▶ **DOCUMENT TEXT**

In brief: Iraqi leader gives ultimatum ahead of attack on Tikrit

From Wire Reports

BAGHDAD – Iraq’s prime minister called on Sunni tribal fighters to abandon the Islamic State group Sunday, ahead of a promised offensive to retake Saddam Hussein’s hometown from the extremists.

Haider al-Abadi offered no timeline for an attack on Tikrit, the hometown of the late Iraqi dictator some 80 miles north of Baghdad that fell into the hands of the Islamic State group last summer. However, Shiite militias and Iraqi security forces have stationed themselves around Tikrit as state-run media has warned that the city “will soon return to its people.”

Al-Abadi offered what he called “the last chance” for Sunni tribal fighters, promising them a pardon during a news conference in Samarra, 60 miles north of Baghdad. His office said he arrived in Samarra to “supervise the operation to liberate Tikrit from the terrorist gangs.”

“I call upon those who have been misled or committed a mistake to lay down arms and join their people and security forces in order to liberate their cities,” al-Abadi said.

Activists say IS released 19 Syrian Christians

BEIRUT – The Islamic State group released at least 19 Christians on Sunday who were among the more than 220 people the militants took captive in northeastern Syria last week, activists and a local leader said.

The news provided a modicum of relief to a Christian Assyrian community that has been devastated by the abductions, which saw Islamic State fighters haul off entire families from a string of villages along the Khabur River in Hassakeh province. But fears remain over the fate of the hundreds still held captive.

Bashir Saedi, a senior official in the Assyrian Democratic Organization, said the 16 men and three women arrived safely Sunday at the Church of the Virgin Mary in the city of Hassakeh.

The Assyrian Human Rights Network also reported the release, and published photographs on its Facebook page that it said were from Hassakeh showing a crowd greeting the returnees.

It was not immediately clear why the Islamic State group freed these captives.

Saedi said all those released were around 50 years of age or older, which suggests age might have been a factor. The Assyrian Human Rights Network, meanwhile, said the captives had been ordered released by a Shariah court after paying an unspecified amount of money levied as a tax on non-Muslims.

Vice president puts self in quarantine for Ebola

FREETOWN, Sierra Leone – Sierra Leone’s vice president has put himself in quarantine following the death from Ebola of one of his security guards.

▶ **WHAT TO DO**
a - Revise the news briefs from "BEIRUT – The" to "local leader said.", inclusive, replacing "at least" with "no fewer than".
b - Answer these questions from the news briefs:
(i) How far north of Baghdad is Tikrit?
(ii) Where did the released captives arrive on Sunday?
(iii) How many men and how many women were among those released?
c - According to the news briefs, why might age have been a factor in the Islamic State group's release of the Christian captives?
The records below are separate material, unrelated to the news briefs.

Element and text position data
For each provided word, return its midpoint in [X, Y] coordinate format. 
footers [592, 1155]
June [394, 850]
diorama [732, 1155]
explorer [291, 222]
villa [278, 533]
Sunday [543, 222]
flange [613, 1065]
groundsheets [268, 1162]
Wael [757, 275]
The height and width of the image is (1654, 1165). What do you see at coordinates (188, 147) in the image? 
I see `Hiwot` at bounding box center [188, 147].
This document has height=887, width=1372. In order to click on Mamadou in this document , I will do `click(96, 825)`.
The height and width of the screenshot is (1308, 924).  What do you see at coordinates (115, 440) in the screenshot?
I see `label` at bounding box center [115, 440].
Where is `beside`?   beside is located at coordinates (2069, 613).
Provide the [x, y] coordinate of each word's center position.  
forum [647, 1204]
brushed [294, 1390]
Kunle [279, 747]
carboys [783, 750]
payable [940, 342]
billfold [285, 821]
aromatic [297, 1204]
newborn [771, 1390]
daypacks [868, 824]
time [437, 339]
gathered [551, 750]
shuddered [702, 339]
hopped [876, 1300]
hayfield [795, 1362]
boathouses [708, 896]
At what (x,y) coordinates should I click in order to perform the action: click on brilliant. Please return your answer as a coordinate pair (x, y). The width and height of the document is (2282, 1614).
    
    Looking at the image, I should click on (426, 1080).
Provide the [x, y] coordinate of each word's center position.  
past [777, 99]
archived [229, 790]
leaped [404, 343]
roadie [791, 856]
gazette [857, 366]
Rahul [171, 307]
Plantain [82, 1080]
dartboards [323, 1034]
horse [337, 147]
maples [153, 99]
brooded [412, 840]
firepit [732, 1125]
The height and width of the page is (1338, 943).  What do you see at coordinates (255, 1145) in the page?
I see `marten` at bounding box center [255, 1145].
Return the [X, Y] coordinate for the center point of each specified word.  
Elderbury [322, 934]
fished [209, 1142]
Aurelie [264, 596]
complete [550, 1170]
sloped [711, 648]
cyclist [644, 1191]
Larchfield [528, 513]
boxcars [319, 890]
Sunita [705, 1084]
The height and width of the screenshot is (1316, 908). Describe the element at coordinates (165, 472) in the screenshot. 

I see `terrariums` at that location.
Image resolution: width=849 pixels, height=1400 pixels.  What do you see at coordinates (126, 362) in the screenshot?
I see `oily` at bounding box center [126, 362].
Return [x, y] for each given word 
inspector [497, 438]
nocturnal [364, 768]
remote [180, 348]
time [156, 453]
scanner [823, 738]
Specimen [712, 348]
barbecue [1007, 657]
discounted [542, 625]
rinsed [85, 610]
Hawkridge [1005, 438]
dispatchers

▶ **TASK RESULTS**
a -
BEIRUT – The Islamic State group released no fewer than 19 Christians on Sunday who were among the more than 220 people the militants took captive in northeastern Syria last week, activists and a local leader said.

b -
(i) Some 80 miles.
(ii) At the Church of the Virgin Mary in the city of Hassakeh.
(iii) 16 men and three women.

c - Bashir Saedi said all those released were around 50 years of age or older, which suggests that age might have played a role in their release.